Birçoklarına göre alçakgönüllü olmak yeteneksiz ve etkisiz olmakla eşanlamlıdır. Ancak bu terimin gerçek anlamı bundan uzaktır. Moşe son derece zengindir. Moşe Kral Og gibi birini devirecek kadar güçlüdür. Moşe’nin yüzünde Tanrısal varlığın işaretleri vardır. Moşe elli bilgelik kapısının tamamını geçmiştir. Bilgisi kimseyle kıyaslanmayacak kadar ileri düzeydedir. Onun için Tanrı iki kez dünyanın dengelerini etkileyecek mucizeler yapmıştır. Peygamberimiz ilk sözünden son sözüne kadar Tora’yı yazmış ve bunu Bene Yisrael’e öğretmiştir. “Moşe gibi başka bir peygamber İsrael’de çıkmadı” lafını Tanrı Tora’ya koyduğu için bilen bir kişidir. Bütün peygamberlerin en büyüğü olduğunun da farkındadır. Ancak bütün bunların yanı sıra Moşe Rabenu gerçekten alçakgönüllüdür.
Tanrı onun Bene Yisrael’in lideri olmasını istediğinde kendisini bu göreve layık bulmamıştır. Bunun nedeni başaramayacağı korkusu değil kendisinden çok daha iyi liderlerin çıkabilme ihtimalidir.
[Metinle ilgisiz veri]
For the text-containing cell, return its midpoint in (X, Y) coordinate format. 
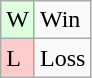
L (18, 58)
Loss (62, 58)
Win (62, 20)
W (18, 20)
Pinpoint the cell where the given text exists, returning its (x, y) midpoint coordinate. 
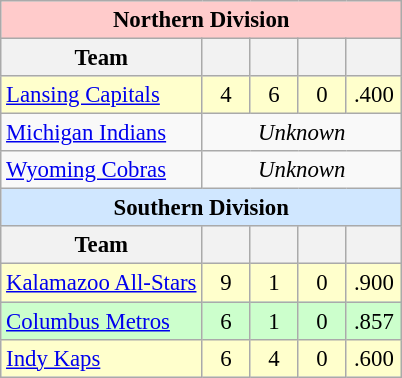
.900 (374, 283)
Columbus Metros (102, 321)
.400 (374, 95)
Wyoming Cobras (102, 170)
Lansing Capitals (102, 95)
Kalamazoo All-Stars (102, 283)
.857 (374, 321)
.600 (374, 358)
Southern Division (202, 208)
Michigan Indians (102, 133)
9 (226, 283)
Northern Division (202, 20)
Indy Kaps (102, 358)
Identify which cell holds the provided text, then report its (X, Y) central coordinate. 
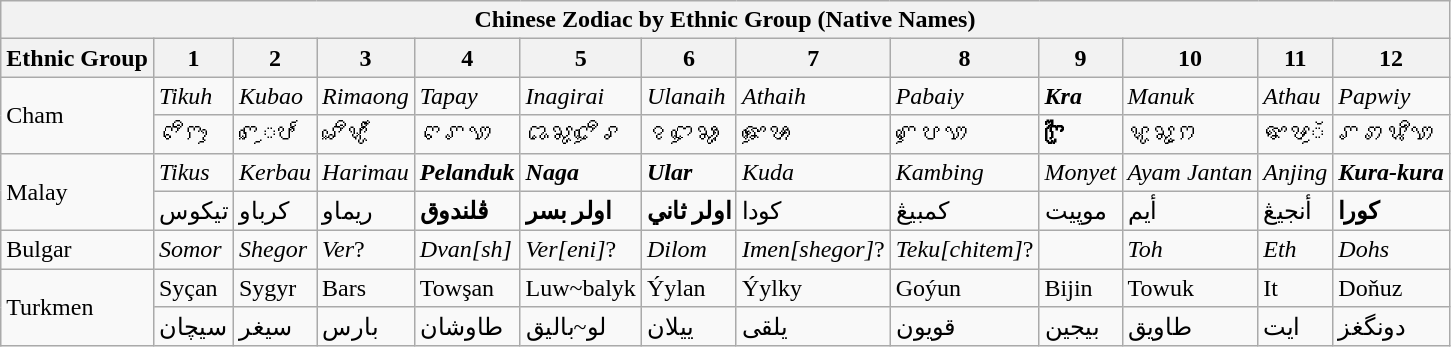
Bijin (1080, 288)
Ver[eni]? (580, 250)
ꨆꨴ (1080, 134)
Kerbau (274, 172)
Kuda (813, 172)
Kra (1080, 96)
4 (467, 58)
꩓ꨘꨈꨪꨣꨰ (580, 134)
Athau (1296, 96)
ꨆꨭꨯꨝꨱ (274, 134)
Ulanaih (688, 96)
ꨀꨔꨰꩍ (813, 134)
Malay (78, 192)
Dvan[sh] (467, 250)
11 (1296, 58)
Ýylky (813, 288)
Bars (366, 288)
طاوشان (467, 327)
ꨚꩇꨥꨪꩈ (1391, 134)
طاویق (1190, 327)
ڤلندوق (467, 211)
12 (1391, 58)
Ular (688, 172)
Kubao (274, 96)
بیجین (1080, 327)
کمبيڠ (964, 211)
ريماو (366, 211)
أنجيڠ (1296, 211)
دونگغز (1391, 327)
أيم (1190, 211)
بارس (366, 327)
Harimau (366, 172)
Naga (580, 172)
1 (193, 58)
Pabaiy (964, 96)
تيکوس (193, 211)
ꨀꨔꨭꨮ (1296, 134)
لو~بالیق (580, 327)
Syçan (193, 288)
ꨂꨤꨘꨰꩍ (688, 134)
ꨚꨝꨰꩈ (964, 134)
ایت (1296, 327)
Teku[chitem]? (964, 250)
Papwiy (1391, 96)
ꨓꨪꨆꨭꩍ (193, 134)
Kura-kura (1391, 172)
10 (1190, 58)
Monyet (1080, 172)
6 (688, 58)
Pelanduk (467, 172)
Anjing (1296, 172)
Dilom (688, 250)
Imen[shegor]? (813, 250)
Somor (193, 250)
یلقی (813, 327)
سیغر (274, 327)
Cham (78, 115)
Ver? (366, 250)
موڽيت (1080, 211)
Eth (1296, 250)
قویون (964, 327)
Turkmen (78, 308)
9 (1080, 58)
Doňuz (1391, 288)
7 (813, 58)
Rimaong (366, 96)
Dohs (1391, 250)
2 (274, 58)
Towşan (467, 288)
Tikus (193, 172)
کورا (1391, 211)
Chinese Zodiac by Ethnic Group (Native Names) (726, 20)
Goýun (964, 288)
It (1296, 288)
کودا (813, 211)
Bulgar (78, 250)
Ýylan (688, 288)
Kambing (964, 172)
Manuk (1190, 96)
اولر بسر (580, 211)
Athaih (813, 96)
8 (964, 58)
ییلان (688, 327)
3 (366, 58)
Tapay (467, 96)
ꨣꨪꨠꨯꨱꨮ (366, 134)
Shegor (274, 250)
Luw~balyk (580, 288)
Toh (1190, 250)
Ayam Jantan (1190, 172)
ꨠꨘꨭꩀ (1190, 134)
سیچان (193, 327)
Inagirai (580, 96)
ꨓꨚꩈ (467, 134)
Tikuh (193, 96)
5 (580, 58)
اولر ثاني (688, 211)
کرباو (274, 211)
Sygyr (274, 288)
Ethnic Group (78, 58)
Towuk (1190, 288)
Eldad ve Medad bu haftaki peraşada farklı anlamda bir peygamberlik sergilerler. Moşe bunun büyük bir olgunlukla karşılar ve “Keşke bütün Bene Yisrael peygamber olabilse” şeklinde bir cümle kullanır.
Korah ve etrafı ona karşı ayaklandığında Datan ve Aviram’ı yanına çağırmak yerine bizzat kendisi Datan ve Aviram’ın hatta Korah’ın yanına gider ve onları isyandan vazgeçirmeye çalışır.
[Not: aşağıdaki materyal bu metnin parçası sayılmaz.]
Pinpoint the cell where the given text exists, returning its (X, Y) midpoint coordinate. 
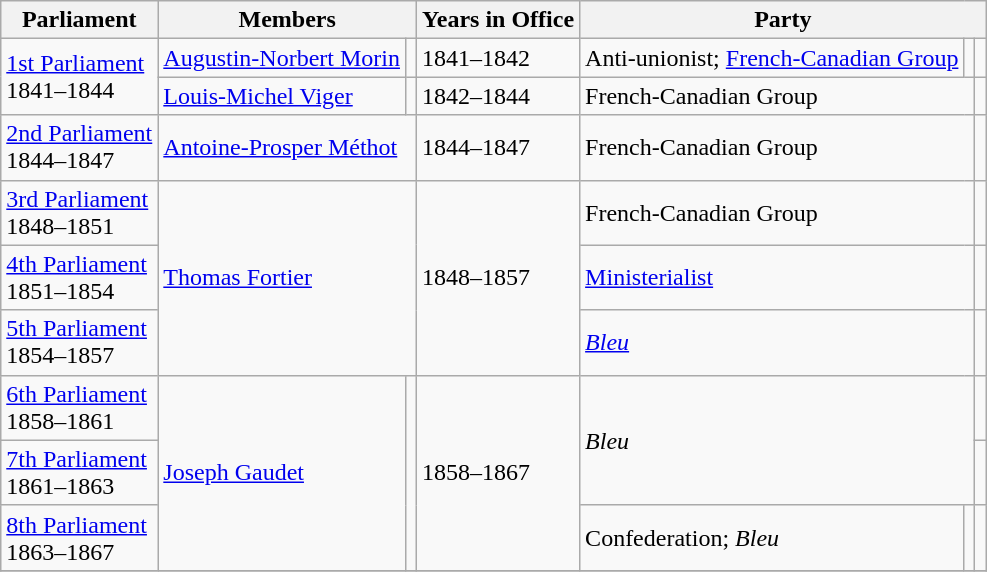
1848–1857 (498, 278)
1841–1842 (498, 58)
Augustin-Norbert Morin (282, 58)
Years in Office (498, 20)
Confederation; Bleu (772, 538)
1858–1867 (498, 472)
4th Parliament1851–1854 (80, 278)
Thomas Fortier (288, 278)
1st Parliament1841–1844 (80, 77)
8th Parliament 1863–1867 (80, 538)
Antoine-Prosper Méthot (288, 148)
6th Parliament 1858–1861 (80, 408)
1842–1844 (498, 96)
7th Parliament 1861–1863 (80, 472)
Anti-unionist; French-Canadian Group (772, 58)
2nd Parliament 1844–1847 (80, 148)
1844–1847 (498, 148)
Party (783, 20)
5th Parliament 1854–1857 (80, 342)
Louis-Michel Viger (282, 96)
Ministerialist (778, 278)
3rd Parliament 1848–1851 (80, 212)
Parliament (80, 20)
Members (288, 20)
Joseph Gaudet (282, 472)
Search for the cell housing the specified text and yield its (X, Y) center coordinate. 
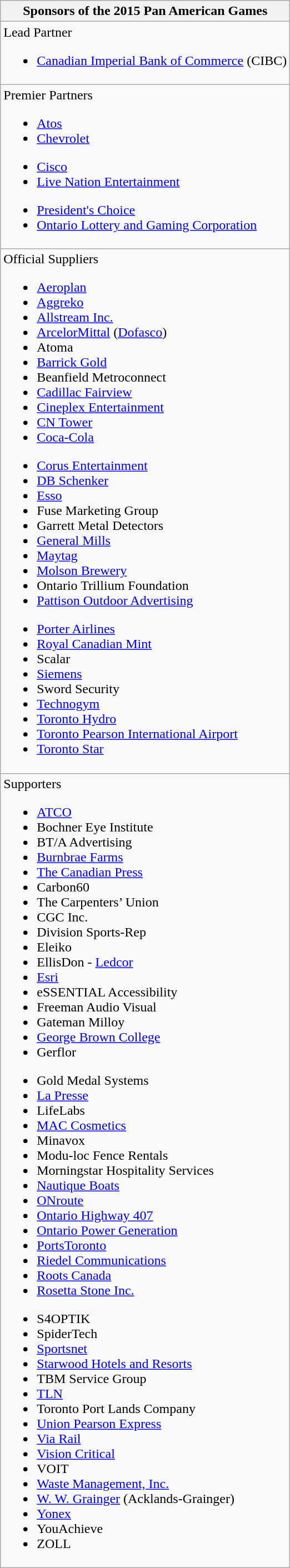
Sponsors of the 2015 Pan American Games (146, 11)
Premier Partners AtosChevroletCiscoLive Nation EntertainmentPresident's ChoiceOntario Lottery and Gaming Corporation (146, 167)
Lead Partner Canadian Imperial Bank of Commerce (CIBC) (146, 53)
For the text-containing cell, return its midpoint in [x, y] coordinate format. 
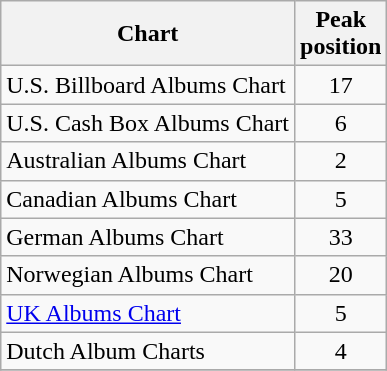
6 [341, 123]
20 [341, 275]
17 [341, 85]
2 [341, 161]
Chart [148, 34]
Dutch Album Charts [148, 351]
U.S. Billboard Albums Chart [148, 85]
UK Albums Chart [148, 313]
Canadian Albums Chart [148, 199]
Norwegian Albums Chart [148, 275]
German Albums Chart [148, 237]
U.S. Cash Box Albums Chart [148, 123]
33 [341, 237]
Peakposition [341, 34]
4 [341, 351]
Australian Albums Chart [148, 161]
Determine the (X, Y) coordinate at the center of the cell enclosing the given text.  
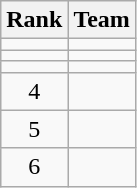
5 (34, 129)
Rank (34, 20)
6 (34, 167)
4 (34, 91)
Team (102, 20)
Locate the cell with the specified text and output its (X, Y) center coordinate. 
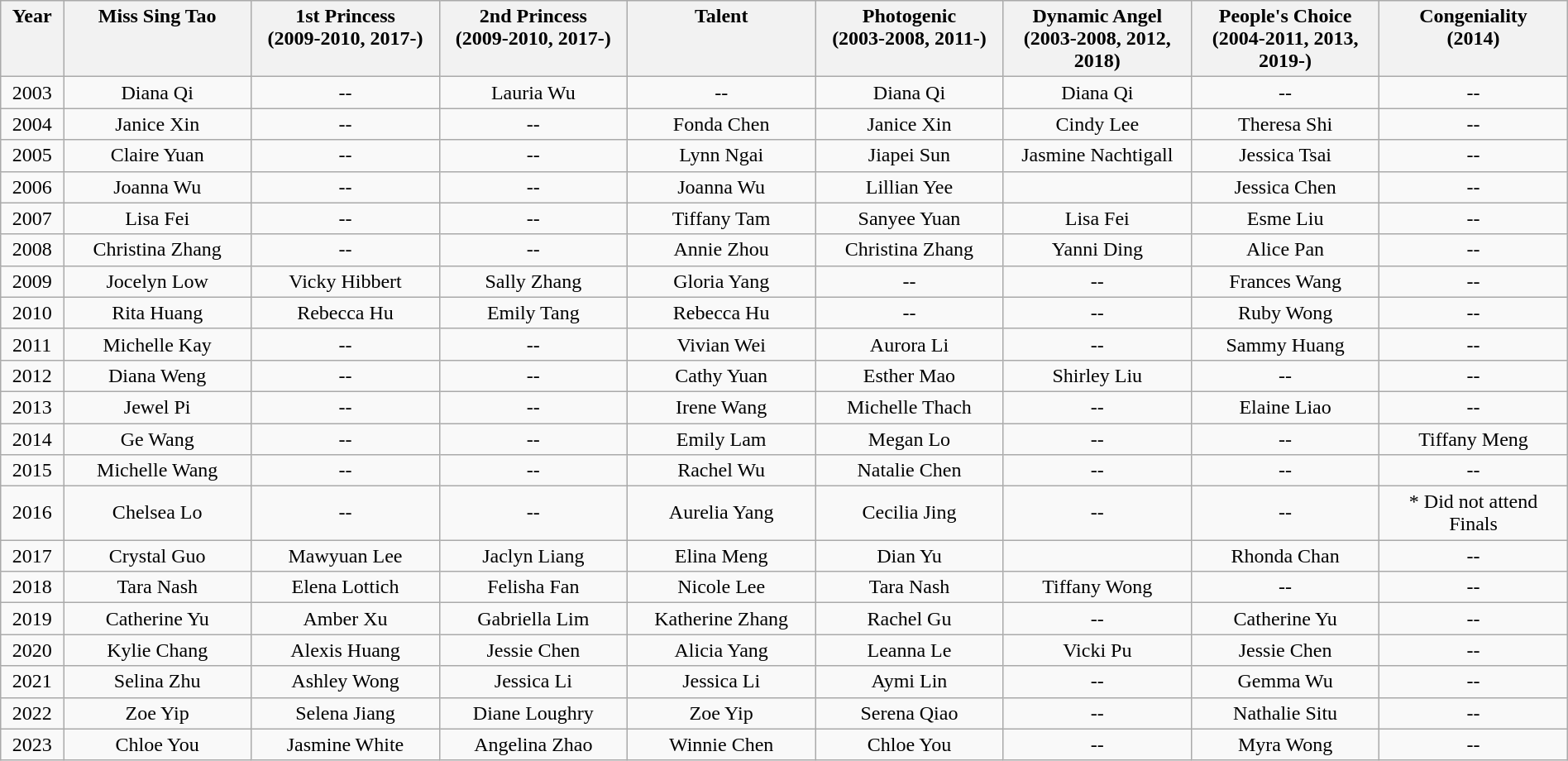
2020 (32, 650)
Selena Jiang (346, 713)
Tiffany Meng (1474, 439)
Claire Yuan (157, 155)
Aurelia Yang (721, 513)
Diane Loughry (533, 713)
* Did not attend Finals (1474, 513)
2012 (32, 375)
Annie Zhou (721, 250)
Yanni Ding (1097, 250)
Emily Tang (533, 313)
Elena Lottich (346, 587)
Leanna Le (910, 650)
Rachel Wu (721, 471)
Vivian Wei (721, 344)
Irene Wang (721, 407)
Kylie Chang (157, 650)
Jiapei Sun (910, 155)
Esme Liu (1285, 218)
Natalie Chen (910, 471)
2005 (32, 155)
Michelle Thach (910, 407)
Sally Zhang (533, 281)
Sanyee Yuan (910, 218)
2022 (32, 713)
Jessica Tsai (1285, 155)
2015 (32, 471)
Rita Huang (157, 313)
Rhonda Chan (1285, 556)
Elina Meng (721, 556)
2nd Princess(2009-2010, 2017-) (533, 39)
Alice Pan (1285, 250)
2013 (32, 407)
2003 (32, 93)
Sammy Huang (1285, 344)
Frances Wang (1285, 281)
Cindy Lee (1097, 124)
Shirley Liu (1097, 375)
Talent (721, 39)
Gemma Wu (1285, 681)
Selina Zhu (157, 681)
Amber Xu (346, 619)
Ruby Wong (1285, 313)
Jasmine Nachtigall (1097, 155)
Gabriella Lim (533, 619)
Serena Qiao (910, 713)
Dynamic Angel(2003-2008, 2012, 2018) (1097, 39)
Emily Lam (721, 439)
Elaine Liao (1285, 407)
Mawyuan Lee (346, 556)
Michelle Kay (157, 344)
2018 (32, 587)
Winnie Chen (721, 744)
Jocelyn Low (157, 281)
Fonda Chen (721, 124)
Felisha Fan (533, 587)
Cathy Yuan (721, 375)
Jaclyn Liang (533, 556)
Lauria Wu (533, 93)
People's Choice(2004-2011, 2013, 2019-) (1285, 39)
Dian Yu (910, 556)
2006 (32, 187)
Alicia Yang (721, 650)
Megan Lo (910, 439)
Vicki Pu (1097, 650)
Vicky Hibbert (346, 281)
1st Princess(2009-2010, 2017-) (346, 39)
Miss Sing Tao (157, 39)
Nicole Lee (721, 587)
Lynn Ngai (721, 155)
2014 (32, 439)
2008 (32, 250)
Angelina Zhao (533, 744)
Ashley Wong (346, 681)
Crystal Guo (157, 556)
2019 (32, 619)
Gloria Yang (721, 281)
Myra Wong (1285, 744)
Katherine Zhang (721, 619)
2021 (32, 681)
2017 (32, 556)
Diana Weng (157, 375)
2011 (32, 344)
Tiffany Wong (1097, 587)
Chelsea Lo (157, 513)
2004 (32, 124)
2010 (32, 313)
Ge Wang (157, 439)
Congeniality(2014) (1474, 39)
2023 (32, 744)
2016 (32, 513)
Esther Mao (910, 375)
Michelle Wang (157, 471)
Theresa Shi (1285, 124)
Rachel Gu (910, 619)
Alexis Huang (346, 650)
Aymi Lin (910, 681)
Cecilia Jing (910, 513)
2009 (32, 281)
Jessica Chen (1285, 187)
Aurora Li (910, 344)
Tiffany Tam (721, 218)
Year (32, 39)
Jasmine White (346, 744)
Nathalie Situ (1285, 713)
Lillian Yee (910, 187)
2007 (32, 218)
Photogenic(2003-2008, 2011-) (910, 39)
Jewel Pi (157, 407)
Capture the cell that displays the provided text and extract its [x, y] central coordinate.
Tarihimizde gerçekten çok alçakgönüllü davranan bilgeler olmuştur. Hepsi de bilgilerinin ve değerlerinin farkında olmuşlardır. Yirminci yüzyılın en büyük Tora otoritelerinden biri olan Rabi Moşe Feinstein hem bilgi hem de alçakgönüllülük konusunda gerçek bir örnektir. Bir keresinde kendisine Siyam ikizlerinin alahik olarak ayrılması ile ilgili bir soru sorulur. Rabi olayı bütün detayları ile inceler. Medikal anlamda önemli kişilerle istişarede bulunur. Daha sonra Amerika’nın en büyük operatörü ile bir araya gelir ve fikir alış verişinde bulunur. Doktor daha sonra yaptığı açıklamada bilgi ve alçakgönüllülük konusunda Rabi’nin gerçek bir deha olduğunu vurgular. Bir başka tıbbı olayda inanılmaz bir bilgelik sergileyen Rabi’ye belki de Maşiah’ın günlerinde Sanhedrin’in bir üyesi olabileceğini bile söylerler. Elbette ki Rabi Feinstein de bütün bunların farkındadır. Ancak bu farkındalık onun alçakgönüllülüğüne halel getirmez.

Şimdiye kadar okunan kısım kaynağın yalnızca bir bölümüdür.